• Teks yang Ditampilkan:
Makna dan Sejarah Panggilan Gus
Menurut Kamus Besar Bahasa Indonesia (KBBI), Gus adalah panggilan untuk anak laki-laki yang berasal dari kata “Bagus,” berarti tampan. Sejarah panggilan ini memiliki akar yang kuat dalam budaya Jawa, terutama di lingkungan istana dan pesantren.
Pada masa lalu, panggilan Gus berasal dari istilah “Gusti,” yang kerap untuk menyebut putra-putra raja di Keraton Kasunanan Surakarta Hadiningrat.
Pada masa pemerintahan Sri Susuhunan Pakubuwono IV (1788-1820 M), istilah ini menjadi identitas untuk anak-anak raja yang memiliki status tinggi. Para putra raja sering rakyat sapa dengan “Gusti” atau “Den Bagus,” sebuah gelar yang melambangkan kehormatan dan kedudukan sosial tinggi.
Gelar Gus memang identik dengan pria yang memiliki reputasi sebagai tokoh terkenal, khususnya dari lingkungan Nahdlatul Ulama (NU). Salah satu sosok yang populer dengan sebutan Gus adalah Abdurrahman Wahid, Presiden keempat Indonesia yang akrab dengan sapaan Gus Dur.
Syamsul Bakri, Guru Besar Ilmu Sejarah Peradaban Islam di UIN Raden Mas Said Surakarta, menjelaskan bahwa gelar “Gus” berasal dari Jawa Timur.
Menurut Syamsul, gelar ini awalnya merupakan sebutan untuk anak laki-laki dari seorang Kyai di Jawa, sedangkan anak perempuan panggilannya “Ning.” Gelar ini lazim digunakan di lingkungan pesantren NU di Jawa Timur.

• Kumpulan Data:

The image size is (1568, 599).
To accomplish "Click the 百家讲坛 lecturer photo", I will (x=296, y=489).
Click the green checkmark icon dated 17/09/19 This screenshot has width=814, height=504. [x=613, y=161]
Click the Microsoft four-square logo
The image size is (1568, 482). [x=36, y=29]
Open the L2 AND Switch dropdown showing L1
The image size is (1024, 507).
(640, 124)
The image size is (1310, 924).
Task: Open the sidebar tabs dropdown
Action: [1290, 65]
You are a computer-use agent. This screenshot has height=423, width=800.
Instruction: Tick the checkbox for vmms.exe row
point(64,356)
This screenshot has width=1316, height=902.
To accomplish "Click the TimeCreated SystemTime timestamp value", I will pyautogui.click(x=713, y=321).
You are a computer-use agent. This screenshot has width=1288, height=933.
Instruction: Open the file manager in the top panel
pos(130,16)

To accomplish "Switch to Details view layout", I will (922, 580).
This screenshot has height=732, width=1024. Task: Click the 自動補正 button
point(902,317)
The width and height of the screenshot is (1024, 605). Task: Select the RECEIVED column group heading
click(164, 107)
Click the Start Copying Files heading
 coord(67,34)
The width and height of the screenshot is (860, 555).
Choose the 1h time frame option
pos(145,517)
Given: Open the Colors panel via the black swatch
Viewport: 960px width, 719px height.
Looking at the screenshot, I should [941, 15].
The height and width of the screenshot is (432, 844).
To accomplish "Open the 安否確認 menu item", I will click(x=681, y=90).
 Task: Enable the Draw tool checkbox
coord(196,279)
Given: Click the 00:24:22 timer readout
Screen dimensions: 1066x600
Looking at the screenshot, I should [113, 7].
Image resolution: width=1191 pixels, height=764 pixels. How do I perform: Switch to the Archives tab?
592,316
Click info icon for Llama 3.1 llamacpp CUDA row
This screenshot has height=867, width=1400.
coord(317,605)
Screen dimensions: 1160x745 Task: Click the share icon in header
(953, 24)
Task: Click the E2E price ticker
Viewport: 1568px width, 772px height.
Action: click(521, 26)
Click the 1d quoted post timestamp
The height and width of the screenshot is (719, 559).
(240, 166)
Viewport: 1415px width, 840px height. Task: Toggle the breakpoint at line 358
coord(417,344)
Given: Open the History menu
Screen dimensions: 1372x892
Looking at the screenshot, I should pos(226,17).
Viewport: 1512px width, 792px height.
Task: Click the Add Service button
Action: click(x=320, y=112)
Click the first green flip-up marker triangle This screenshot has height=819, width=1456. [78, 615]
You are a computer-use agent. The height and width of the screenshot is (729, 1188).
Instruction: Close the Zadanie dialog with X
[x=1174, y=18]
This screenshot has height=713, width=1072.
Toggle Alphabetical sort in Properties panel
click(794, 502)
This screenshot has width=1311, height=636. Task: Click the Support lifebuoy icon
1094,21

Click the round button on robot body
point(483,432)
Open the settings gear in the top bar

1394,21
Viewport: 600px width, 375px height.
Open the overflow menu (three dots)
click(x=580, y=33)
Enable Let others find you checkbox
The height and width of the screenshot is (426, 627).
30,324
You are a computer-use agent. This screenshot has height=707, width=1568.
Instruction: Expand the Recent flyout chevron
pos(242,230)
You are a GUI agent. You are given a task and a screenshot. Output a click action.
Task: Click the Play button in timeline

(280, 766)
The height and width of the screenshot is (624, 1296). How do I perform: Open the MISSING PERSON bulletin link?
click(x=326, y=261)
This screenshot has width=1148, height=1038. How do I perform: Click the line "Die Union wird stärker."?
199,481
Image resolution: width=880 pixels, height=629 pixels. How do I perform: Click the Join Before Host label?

• Tugas yang Dikerjakan:
1. Dalam teks tentang panggilan Gus, apa sebutan untuk anak perempuan seorang Kyai di Jawa?
2. Salin persis bagian teks tentang panggilan Gus, mulai dari "Makna dan Sejarah" terus sampai "Kasunanan Surakarta Hadiningrat.".

• Jawaban Tertulis:
1. Anak perempuan seorang Kyai di Jawa dipanggil "Ning."

2.
Makna dan Sejarah Panggilan Gus
Menurut Kamus Besar Bahasa Indonesia (KBBI), Gus adalah panggilan untuk anak laki-laki yang berasal dari kata “Bagus,” berarti tampan. Sejarah panggilan ini memiliki akar yang kuat dalam budaya Jawa, terutama di lingkungan istana dan pesantren.
Pada masa lalu, panggilan Gus berasal dari istilah “Gusti,” yang kerap untuk menyebut putra-putra raja di Keraton Kasunanan Surakarta Hadiningrat.